Türkiye’de İlklerin Kliniği Olacağız

Türkiye’de İlklerin Kliniği Olacağız Türkiye’de İlklerin Kliniği Olacağız

Ünlü Diş Hekimi Tunç Berge, yeni kliniğinde vereceği hizmetleri ve kullandığı son teknolojileri Klass’a anlattı.

Bergedent Estetik Diş Hekimliği ve İmplantoloji Merkezi Kurucusu Diş Hekimi Tunç Berge, yeni yatırımı olan Bergedent Vadistanbul kliniği ile Türkiye’nin teknolojik ve büyük diş tedavi kliniklerinden birisini kurdu.
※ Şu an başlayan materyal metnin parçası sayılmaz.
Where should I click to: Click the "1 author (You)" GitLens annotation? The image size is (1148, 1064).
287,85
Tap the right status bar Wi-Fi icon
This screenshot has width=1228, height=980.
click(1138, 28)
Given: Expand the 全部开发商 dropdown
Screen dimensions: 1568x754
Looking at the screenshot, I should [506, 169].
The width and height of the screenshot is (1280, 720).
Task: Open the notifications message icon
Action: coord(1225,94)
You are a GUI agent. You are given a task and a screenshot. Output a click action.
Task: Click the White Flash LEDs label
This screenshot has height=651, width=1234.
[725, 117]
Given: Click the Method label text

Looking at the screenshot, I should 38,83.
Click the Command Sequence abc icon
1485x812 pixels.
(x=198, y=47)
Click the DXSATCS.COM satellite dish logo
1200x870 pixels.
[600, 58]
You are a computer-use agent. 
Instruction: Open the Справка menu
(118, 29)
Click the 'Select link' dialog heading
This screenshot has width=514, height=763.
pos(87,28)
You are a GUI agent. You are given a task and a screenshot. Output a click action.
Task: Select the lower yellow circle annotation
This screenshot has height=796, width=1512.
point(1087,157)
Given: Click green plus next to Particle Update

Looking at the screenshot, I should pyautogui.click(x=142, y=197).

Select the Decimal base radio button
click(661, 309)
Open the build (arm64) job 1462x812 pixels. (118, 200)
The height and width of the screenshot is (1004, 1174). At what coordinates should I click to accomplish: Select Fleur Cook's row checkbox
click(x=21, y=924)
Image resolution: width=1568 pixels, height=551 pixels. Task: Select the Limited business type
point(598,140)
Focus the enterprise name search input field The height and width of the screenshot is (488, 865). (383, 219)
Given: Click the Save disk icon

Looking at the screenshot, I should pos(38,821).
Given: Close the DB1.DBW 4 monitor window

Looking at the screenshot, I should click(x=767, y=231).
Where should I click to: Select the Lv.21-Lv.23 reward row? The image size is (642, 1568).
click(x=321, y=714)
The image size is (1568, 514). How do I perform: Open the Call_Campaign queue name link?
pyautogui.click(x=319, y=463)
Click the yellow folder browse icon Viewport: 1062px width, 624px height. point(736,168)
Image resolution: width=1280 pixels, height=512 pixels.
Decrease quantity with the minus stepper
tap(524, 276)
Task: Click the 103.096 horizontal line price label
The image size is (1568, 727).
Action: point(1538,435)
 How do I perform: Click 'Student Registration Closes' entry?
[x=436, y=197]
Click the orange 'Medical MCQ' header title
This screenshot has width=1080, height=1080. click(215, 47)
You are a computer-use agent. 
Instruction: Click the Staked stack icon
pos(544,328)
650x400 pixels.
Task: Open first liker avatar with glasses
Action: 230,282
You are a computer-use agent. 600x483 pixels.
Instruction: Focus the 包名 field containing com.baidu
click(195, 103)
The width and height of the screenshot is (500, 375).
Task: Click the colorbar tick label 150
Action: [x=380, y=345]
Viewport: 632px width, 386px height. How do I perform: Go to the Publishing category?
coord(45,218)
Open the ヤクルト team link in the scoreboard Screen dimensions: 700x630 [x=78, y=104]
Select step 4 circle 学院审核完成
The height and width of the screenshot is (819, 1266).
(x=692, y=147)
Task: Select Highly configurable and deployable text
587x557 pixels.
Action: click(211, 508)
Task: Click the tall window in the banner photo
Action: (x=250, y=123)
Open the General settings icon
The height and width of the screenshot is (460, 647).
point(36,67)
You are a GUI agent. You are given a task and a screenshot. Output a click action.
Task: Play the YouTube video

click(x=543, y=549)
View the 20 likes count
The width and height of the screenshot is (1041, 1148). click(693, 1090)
Mesleğindeki 33 yıllık birikimi ve tecrübesiyle hastalarına hijyenik bir ortamda hizmet sunmaya başlayan Tunç Berge, Bergedent Vadistanbul ile Avrupa standartlarının üzerinde olan bir klinik tasarlayarak diş tedavisi alanında birçok ilke de imzasını attı. Bergedent Vadistanbul Kurucusu Tunç Berge ile yeni kliniğinin kuruluş sürecini, mimari anlamda nelere öncelik verdiğini, kullanacağı yeni teknolojileri ve estetik diş hekimliği alanında verdiği hizmetleri Klass okurları için konuştuk.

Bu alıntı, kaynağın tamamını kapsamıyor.